Если передача на письме московского «аканья» общераспространена, то в написании слов нерусского происхождения («отаковали», «батальяны») или географических названий («Кенец берх») явной становится разница в образовании и культурном багаже.
С точки зрения современной пунктуации текст кажется «неживым», лишенным эмоций и интонаций. Эпистолярная культура елизаветинской России отличается тут и от собственных книжных норм, и, в сравнении, от немецкой культуры корреспонденции. Там с пафосом «естественности» и чувственности письма иной раз стали представлять собой «исключительно, к месту и не к месту употребленные, восклицательные знаки» – удвоенные, утроенные и учетверенные[136]. То же касается многочисленных «Ах!», «О!» и прочих атрибутов последующей сентиментальной эпохи. Можно ли отсюда заключить, что правы люди этой самой следующей эпохи, как тот же не дающий мне покоя Иван Иванович Бецкой со своей метафорой о «бездушных» телах до Екатерины II или пруссаки, характеризующие русских как бесчувственных варваров?[137] Вряд ли.

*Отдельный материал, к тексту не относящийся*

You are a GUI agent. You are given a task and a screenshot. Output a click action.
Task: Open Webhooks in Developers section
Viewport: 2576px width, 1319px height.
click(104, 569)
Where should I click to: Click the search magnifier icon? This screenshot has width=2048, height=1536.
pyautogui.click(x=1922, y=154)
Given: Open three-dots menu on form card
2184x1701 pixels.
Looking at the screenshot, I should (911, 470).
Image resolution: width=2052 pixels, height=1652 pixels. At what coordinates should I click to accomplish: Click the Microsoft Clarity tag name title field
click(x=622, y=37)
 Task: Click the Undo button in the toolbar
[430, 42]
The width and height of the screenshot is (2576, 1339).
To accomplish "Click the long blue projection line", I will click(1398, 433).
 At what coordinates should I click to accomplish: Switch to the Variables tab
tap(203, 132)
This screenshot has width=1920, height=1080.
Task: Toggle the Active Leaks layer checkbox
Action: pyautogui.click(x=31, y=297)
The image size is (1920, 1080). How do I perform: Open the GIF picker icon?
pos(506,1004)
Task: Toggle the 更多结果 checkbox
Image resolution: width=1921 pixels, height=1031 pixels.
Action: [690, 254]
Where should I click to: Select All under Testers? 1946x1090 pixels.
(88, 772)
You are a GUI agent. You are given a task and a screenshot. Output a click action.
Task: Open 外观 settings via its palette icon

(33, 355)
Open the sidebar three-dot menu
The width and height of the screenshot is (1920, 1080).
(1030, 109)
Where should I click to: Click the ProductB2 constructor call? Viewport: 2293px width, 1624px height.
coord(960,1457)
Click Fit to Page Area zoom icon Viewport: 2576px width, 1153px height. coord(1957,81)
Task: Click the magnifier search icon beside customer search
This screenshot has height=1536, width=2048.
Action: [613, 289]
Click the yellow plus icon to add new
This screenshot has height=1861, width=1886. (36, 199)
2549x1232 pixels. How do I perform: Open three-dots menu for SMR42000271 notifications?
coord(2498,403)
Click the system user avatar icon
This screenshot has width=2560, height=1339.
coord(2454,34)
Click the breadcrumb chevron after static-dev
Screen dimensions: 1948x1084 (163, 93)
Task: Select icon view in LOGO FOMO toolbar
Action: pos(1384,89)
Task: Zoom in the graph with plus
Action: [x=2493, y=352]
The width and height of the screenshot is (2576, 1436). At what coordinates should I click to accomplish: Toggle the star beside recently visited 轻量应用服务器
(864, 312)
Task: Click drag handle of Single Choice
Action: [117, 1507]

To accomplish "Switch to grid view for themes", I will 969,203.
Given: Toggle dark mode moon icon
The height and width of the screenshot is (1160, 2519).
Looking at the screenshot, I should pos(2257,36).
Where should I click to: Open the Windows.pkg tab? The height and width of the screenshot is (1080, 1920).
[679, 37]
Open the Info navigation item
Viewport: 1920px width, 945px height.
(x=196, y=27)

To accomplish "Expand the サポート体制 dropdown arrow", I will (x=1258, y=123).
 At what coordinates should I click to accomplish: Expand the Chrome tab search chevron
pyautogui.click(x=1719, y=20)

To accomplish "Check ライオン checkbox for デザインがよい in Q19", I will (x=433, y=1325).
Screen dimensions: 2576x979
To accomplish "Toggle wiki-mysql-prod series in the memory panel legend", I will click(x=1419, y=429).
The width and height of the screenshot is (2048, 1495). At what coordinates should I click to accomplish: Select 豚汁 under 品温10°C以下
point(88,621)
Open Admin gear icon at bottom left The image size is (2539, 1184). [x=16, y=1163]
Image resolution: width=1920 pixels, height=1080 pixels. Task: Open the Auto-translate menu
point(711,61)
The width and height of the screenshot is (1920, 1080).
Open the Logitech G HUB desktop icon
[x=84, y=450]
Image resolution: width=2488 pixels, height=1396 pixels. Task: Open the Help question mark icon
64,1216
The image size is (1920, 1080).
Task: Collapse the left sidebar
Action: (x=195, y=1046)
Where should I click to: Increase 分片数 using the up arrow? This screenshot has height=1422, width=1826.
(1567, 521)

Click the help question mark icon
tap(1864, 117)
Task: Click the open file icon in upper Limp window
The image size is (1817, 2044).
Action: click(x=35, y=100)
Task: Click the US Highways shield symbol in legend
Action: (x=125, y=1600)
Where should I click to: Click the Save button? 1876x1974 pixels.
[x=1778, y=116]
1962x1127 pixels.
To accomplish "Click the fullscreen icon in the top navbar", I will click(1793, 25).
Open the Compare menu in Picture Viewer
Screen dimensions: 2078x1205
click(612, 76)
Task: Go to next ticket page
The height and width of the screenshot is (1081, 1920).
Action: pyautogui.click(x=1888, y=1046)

Исследователи эпистолярной культуры опираются преимущественно на тексты, созданные культурной элитой – чем офицерство в елизаветинской России, и тем более, в полевых полках, явно не является. Тем не менее и в наших письмах есть прямые свидетельства об эмоциональном климате эпохи. Секретарь Алексей Ильин пишет о «льющих слезы» офицерах, отправляющихся в армию. И хотя «плаксивым» они себя признавать не хотят, но и «нечувствительный человек» служит синонимом для человека «негодного» (№ 53). В другом месте выражение шока передается через: «немые были и не чювствовали себя» (№ 56).
Эмоционализация присутствует и в употреблении междометий: вместо привычных «Ах!» и «О!» европейского сентиментализма – универсальное «ей-ей» («ее (ей-ей) сердечно сажелею» см. № 27, 32 и др.), вводные типа «чур» («Толко чур не так вот как прежде», № 61) или уже совсем просторечное «ну-та ли» (№ 61). Оставляю при этом открытым вопрос, означает ли разница в формах выражения разницу в самих эмоциях. Эмоциональную нагрузку несут и сформулированные «чувствительно» места. Например, «Боже милостив, Господи, как мы бесчасны» или «alors pour l’Amour de Dieu soyez moi fidelle» (№ 28, 78)[138]. Только «вопросительной» или «удивительной» (восклицательный) знаки при них отсутствуют. Восклицательный знак вообще употребляется редко и исключительно формально, при обращении (№ 69, 70, 89). Очевидно, он воспринимается как атрибут высокого формального штиля и книжной культуры. Восклицательный знак употребляется также в местах, к которым требовалось привлечь особое внимание читателя, например: «А за прусским лагарем ‹…› вседневно примечание было!»[139]
Перенос и в русских, и в немецкоязычных письмах обозначается редко и, как правило, не современным способом, а особым значком, как, к примеру, в прусских письмах (№ 111, 112) или двумя параллельными штрихами аналогично современному знаку равенства (например, в письме П. И. Панина жене № 8 и др.). В качестве знака «вместительного» (скобки)[140] могут употребляться квадратные скобки (№ 55); тире и дефис отсутствуют вовсе.
В одном месте, стремясь придать эмоциональность тексту, остзеец прибегает к приему на манер детских книжек с картинками в тексте, вставляя их вместо слова «сердце» («желаю иметь великое счастье, чтобы еще раз в этой жизни тебя мое вселюбезное ♡ мог обнять», № 99).